Le cardinal Robert Sarah nous surprend de nouveau avec une grande réflexion :
« L’Église ne sauve pas le monde en l’imitant. »
Selon le prélat guinéen, la crise que traverse le christianisme dans le monde moderne naît de la tentation de remplacer l’adoration de Dieu par un agenda social et politique.
Pour Robert Sarah, l’Église perd son essence lorsqu’elle se transforme en « agence morale », se concentrant uniquement sur des questions temporelles telles que le climat ou l’exclusion, en laissant de côté la rédemption surnaturelle de l’homme.

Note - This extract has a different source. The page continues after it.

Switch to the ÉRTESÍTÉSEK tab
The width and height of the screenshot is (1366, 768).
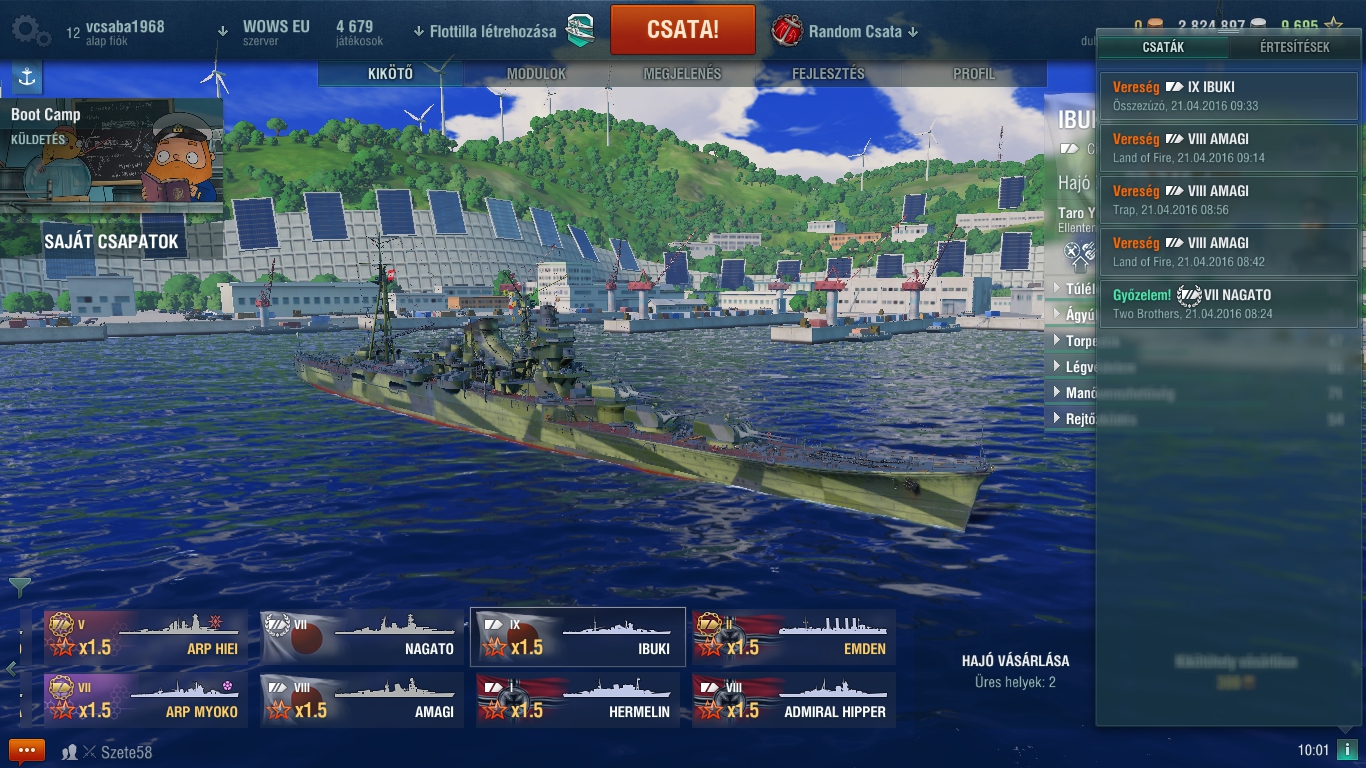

Le cardinal avertit que l’esprit du monde a pénétré dans le sanctuaire, favorisant une « morale fluide » qui cherche à adapter l’Évangile aux modes passagères au lieu d’élever la conscience vers la vérité.
Face à l’orgueil d’un Occident qui tente de « négocier » son héritage, Sarah propose un retour à la contemplation et à une liturgie centrée sur Dieu.
La mission de l’Église n’est pas de se conformer aux contingences historiques, mais d’offrir une alternative divine.
Selon les paroles de Robert Sarah, l’urgence suprême de notre temps n’est pas de réformer les structures, mais de faire revenir le monde vers son Créateur.